Advanced Commands¶
Note
On the command line some special characters may need to be escaped for
the commands to function correctly. E.g. &
as \&
, ?
as \?
,
=
as \=
.
Note
[SIC] all spelling errors in the example dataset.
Creating a Dataset from a Schema¶
You can create a dataset from a schema. Your schema must be written in the Simple Data Format (SDF).
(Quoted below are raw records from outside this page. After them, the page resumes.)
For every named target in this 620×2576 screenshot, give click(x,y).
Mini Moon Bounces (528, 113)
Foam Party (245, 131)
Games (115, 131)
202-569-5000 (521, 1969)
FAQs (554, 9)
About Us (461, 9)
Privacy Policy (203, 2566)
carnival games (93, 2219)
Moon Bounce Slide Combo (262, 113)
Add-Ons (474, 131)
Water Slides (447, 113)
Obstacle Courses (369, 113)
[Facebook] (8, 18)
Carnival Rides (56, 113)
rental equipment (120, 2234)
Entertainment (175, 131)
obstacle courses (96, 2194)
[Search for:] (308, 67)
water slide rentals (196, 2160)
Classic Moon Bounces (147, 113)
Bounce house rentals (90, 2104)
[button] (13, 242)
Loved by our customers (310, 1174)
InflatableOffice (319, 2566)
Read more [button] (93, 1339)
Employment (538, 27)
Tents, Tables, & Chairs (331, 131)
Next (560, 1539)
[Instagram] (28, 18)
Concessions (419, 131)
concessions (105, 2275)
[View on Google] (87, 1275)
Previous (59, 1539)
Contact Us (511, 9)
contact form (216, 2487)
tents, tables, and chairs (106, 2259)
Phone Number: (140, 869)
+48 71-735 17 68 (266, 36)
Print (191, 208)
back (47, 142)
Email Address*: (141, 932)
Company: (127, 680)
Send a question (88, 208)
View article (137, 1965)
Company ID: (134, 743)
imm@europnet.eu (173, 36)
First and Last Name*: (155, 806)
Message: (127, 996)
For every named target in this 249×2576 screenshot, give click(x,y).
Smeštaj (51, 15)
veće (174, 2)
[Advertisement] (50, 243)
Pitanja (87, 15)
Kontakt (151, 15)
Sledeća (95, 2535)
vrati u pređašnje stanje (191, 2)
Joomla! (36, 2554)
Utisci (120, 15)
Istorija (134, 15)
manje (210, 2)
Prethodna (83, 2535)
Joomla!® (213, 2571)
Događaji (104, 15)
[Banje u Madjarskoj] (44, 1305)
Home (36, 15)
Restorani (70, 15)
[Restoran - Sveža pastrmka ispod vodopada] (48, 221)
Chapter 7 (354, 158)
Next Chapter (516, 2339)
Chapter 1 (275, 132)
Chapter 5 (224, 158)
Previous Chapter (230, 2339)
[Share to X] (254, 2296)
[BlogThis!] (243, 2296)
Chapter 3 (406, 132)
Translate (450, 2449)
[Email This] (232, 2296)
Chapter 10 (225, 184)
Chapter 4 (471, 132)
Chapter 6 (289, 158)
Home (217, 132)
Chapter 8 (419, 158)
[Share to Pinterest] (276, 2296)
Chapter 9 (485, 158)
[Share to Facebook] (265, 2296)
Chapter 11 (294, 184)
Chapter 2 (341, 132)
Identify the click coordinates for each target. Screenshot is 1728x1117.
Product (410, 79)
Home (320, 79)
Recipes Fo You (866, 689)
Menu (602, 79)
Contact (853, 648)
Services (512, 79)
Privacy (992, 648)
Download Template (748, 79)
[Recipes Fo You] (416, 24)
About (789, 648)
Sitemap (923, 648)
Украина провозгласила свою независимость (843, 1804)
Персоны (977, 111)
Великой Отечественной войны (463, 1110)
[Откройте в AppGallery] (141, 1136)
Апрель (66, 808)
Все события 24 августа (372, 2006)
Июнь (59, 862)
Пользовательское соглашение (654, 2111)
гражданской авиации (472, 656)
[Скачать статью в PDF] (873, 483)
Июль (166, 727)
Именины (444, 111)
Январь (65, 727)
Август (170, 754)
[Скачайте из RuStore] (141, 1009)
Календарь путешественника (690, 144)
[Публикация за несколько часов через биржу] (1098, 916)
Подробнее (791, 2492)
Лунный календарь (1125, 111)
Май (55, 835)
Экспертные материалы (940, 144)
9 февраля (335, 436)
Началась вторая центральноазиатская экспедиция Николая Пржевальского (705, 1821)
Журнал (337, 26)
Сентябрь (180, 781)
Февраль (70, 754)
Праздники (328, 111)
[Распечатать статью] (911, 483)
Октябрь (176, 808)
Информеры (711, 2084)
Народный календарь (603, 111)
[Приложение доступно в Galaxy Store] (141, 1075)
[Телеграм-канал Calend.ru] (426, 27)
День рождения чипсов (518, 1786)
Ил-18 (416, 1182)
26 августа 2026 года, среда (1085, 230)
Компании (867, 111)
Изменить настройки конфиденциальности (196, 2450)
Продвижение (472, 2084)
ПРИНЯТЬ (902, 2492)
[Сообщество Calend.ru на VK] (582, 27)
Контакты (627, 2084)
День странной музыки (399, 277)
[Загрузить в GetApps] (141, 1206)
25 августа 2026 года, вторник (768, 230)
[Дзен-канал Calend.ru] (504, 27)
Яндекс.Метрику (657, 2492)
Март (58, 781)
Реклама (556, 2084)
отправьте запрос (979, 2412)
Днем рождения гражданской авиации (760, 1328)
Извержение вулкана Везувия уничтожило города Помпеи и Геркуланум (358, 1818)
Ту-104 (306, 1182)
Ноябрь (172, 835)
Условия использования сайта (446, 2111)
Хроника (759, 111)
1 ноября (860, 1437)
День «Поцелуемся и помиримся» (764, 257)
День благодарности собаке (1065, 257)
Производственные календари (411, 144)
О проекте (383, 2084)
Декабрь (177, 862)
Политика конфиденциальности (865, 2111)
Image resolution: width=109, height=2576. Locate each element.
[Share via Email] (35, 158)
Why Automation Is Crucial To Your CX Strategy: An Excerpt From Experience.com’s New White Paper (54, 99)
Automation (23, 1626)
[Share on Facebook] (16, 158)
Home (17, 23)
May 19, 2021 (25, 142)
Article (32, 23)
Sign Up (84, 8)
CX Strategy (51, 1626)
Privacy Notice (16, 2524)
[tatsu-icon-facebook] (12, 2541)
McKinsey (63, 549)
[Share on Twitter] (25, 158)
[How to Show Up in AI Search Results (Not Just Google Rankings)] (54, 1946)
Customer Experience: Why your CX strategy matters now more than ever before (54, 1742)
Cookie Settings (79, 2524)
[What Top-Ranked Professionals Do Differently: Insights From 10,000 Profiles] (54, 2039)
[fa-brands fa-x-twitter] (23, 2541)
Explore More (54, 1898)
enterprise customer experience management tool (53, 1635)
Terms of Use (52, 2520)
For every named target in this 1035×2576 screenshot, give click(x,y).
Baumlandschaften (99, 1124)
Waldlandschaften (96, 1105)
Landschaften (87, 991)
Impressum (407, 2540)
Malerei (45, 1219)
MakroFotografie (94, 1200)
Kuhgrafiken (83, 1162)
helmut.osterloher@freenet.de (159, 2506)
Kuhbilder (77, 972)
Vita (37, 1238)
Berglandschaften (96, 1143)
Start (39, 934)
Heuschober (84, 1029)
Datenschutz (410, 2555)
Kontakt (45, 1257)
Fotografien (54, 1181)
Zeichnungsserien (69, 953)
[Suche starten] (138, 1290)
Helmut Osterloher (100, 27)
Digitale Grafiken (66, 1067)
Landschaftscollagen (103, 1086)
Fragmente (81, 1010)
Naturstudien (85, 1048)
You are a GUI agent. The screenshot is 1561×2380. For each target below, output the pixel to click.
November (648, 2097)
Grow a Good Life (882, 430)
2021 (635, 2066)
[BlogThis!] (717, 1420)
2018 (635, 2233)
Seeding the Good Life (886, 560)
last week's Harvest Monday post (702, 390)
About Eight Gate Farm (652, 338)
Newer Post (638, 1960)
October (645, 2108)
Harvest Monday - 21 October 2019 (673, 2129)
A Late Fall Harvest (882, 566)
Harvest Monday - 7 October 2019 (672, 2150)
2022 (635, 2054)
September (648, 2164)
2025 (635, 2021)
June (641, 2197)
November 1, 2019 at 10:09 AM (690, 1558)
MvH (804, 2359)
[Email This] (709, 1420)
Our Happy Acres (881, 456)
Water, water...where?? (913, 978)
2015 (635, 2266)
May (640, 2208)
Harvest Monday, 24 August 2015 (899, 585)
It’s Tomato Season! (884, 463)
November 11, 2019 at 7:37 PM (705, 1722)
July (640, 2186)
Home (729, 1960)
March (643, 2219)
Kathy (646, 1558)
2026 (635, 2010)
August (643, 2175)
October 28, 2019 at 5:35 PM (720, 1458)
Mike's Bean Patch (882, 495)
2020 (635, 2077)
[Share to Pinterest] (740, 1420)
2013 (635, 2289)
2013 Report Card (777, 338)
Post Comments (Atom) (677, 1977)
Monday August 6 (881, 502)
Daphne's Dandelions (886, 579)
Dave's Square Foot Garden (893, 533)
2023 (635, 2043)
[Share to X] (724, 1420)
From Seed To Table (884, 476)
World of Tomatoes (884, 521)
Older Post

Below is an example SDF schema file:
{
"_id": {
"label": "_id",
"olap_type": "measure",
"simpletype": "float"
},
"_percentage_complete": {
"label": "_percentage_complete",
"olap_type": "measure",
"simpletype": "float"
},
"amount": {
"label": "amount",
"olap_type": "measure",
"simpletype": "float"
},
"comments": {
"label": "comments",
"olap_type": "dimension",
"simpletype": "string"
},
"food_photo": {
"label": "food_photo",
"olap_type": "dimension",
"simpletype": "string"
},
"food_type": {
"label": "food_type",
"olap_type": "dimension",
"simpletype": "string"
},
"gps": {
"cardinality": 18,
"label": "gps",
"olap_type": "dimension",
"simpletype": "string"
},
"gps_alt": {
"label": "gps_alt",
"olap_type": "measure",
"simpletype": "float"
},
"gps_latitude": {
"label": "gps_latitude",
"olap_type": "measure",
"simpletype": "float"
},
"gps_longitude": {
"label": "gps_longitude",
"olap_type": "measure",
"simpletype": "float"
},
"gps_precision": {
"label": "gps_precision",
"olap_type": "measure",
"simpletype": "float"
},
"location_name": {
"label": "location_name",
"olap_type": "dimension",
"simpletype": "string"
},
"rating": {
"label": "rating",
"olap_type": "dimension",
"simpletype": "string"
},
"risk_factor": {
"label": "risk_factor",
"olap_type": "dimension",
"simpletype": "string"
},
"submit_date": {
"label": "submit_date",
"olap_type": "measure",
"simpletype": "datetime"
}
}
Supposing this file is saved locally as /home/modilabs/good_eats.schema.json
,
you can create a dataset from this scema using:
curl -X POST -F schema=@/home/modilabs/good_eats.schema.json http://bamboo.io/datasets
returns:
{
"id": "8a3d74711475d8a51c84484fe73f24bd151242ea"
}
Create a Dataset with data from a Schema¶
To create a dataset from a schema and upload a CSV file for it, use the following command:
curl -X POST -F schema=@/home/modilabs/good_eats.schema.json -F csv_file=@/home/modilabs/good_eats.csv http://bamboo.io/datasets
And similarly for a JSON file:
curl -X POST -F schema=@/home/modilabs/good_eats.schema.json -F json_file=@/home/modilabs/good_eats.json http://bamboo.io/datasets
returns:
{
"id": "8a3d74711475d8a51c84484fe73f24bd151242ea"
}
Creating Multiple Calculations via JSON¶
You can create multiple calculations by uploading a properly formatted JSON file to the create calculations endpoint.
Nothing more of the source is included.